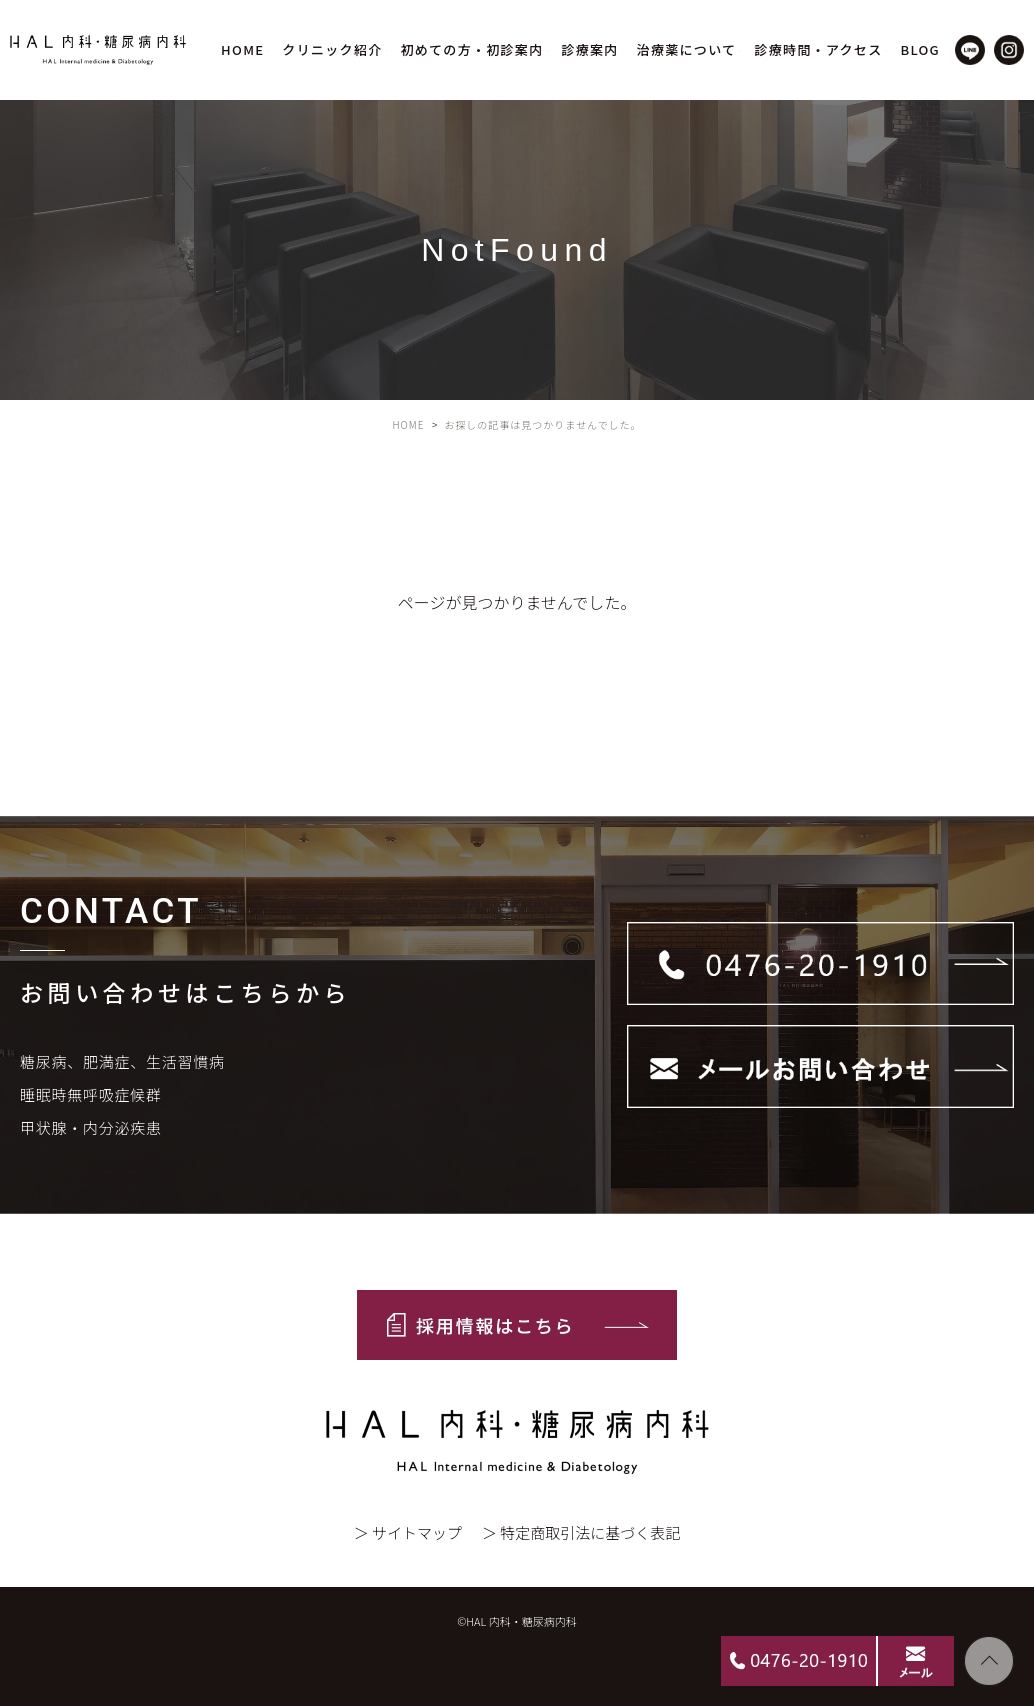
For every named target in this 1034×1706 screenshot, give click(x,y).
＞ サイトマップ (408, 1532)
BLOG (920, 49)
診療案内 (589, 49)
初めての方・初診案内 (471, 49)
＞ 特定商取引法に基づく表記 (581, 1532)
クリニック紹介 (332, 49)
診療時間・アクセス (818, 49)
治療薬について (687, 49)
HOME (242, 49)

Set task
Can you reproduce every line of the items above word for word, leaving out the pictures?

Full answer
For every named target in this 1034×1706 screenshot, give click(x,y).
＞ サイトマップ (408, 1532)
BLOG (920, 49)
診療案内 (589, 49)
初めての方・初診案内 (471, 49)
＞ 特定商取引法に基づく表記 (581, 1532)
クリニック紹介 (332, 49)
診療時間・アクセス (818, 49)
治療薬について (687, 49)
HOME (242, 49)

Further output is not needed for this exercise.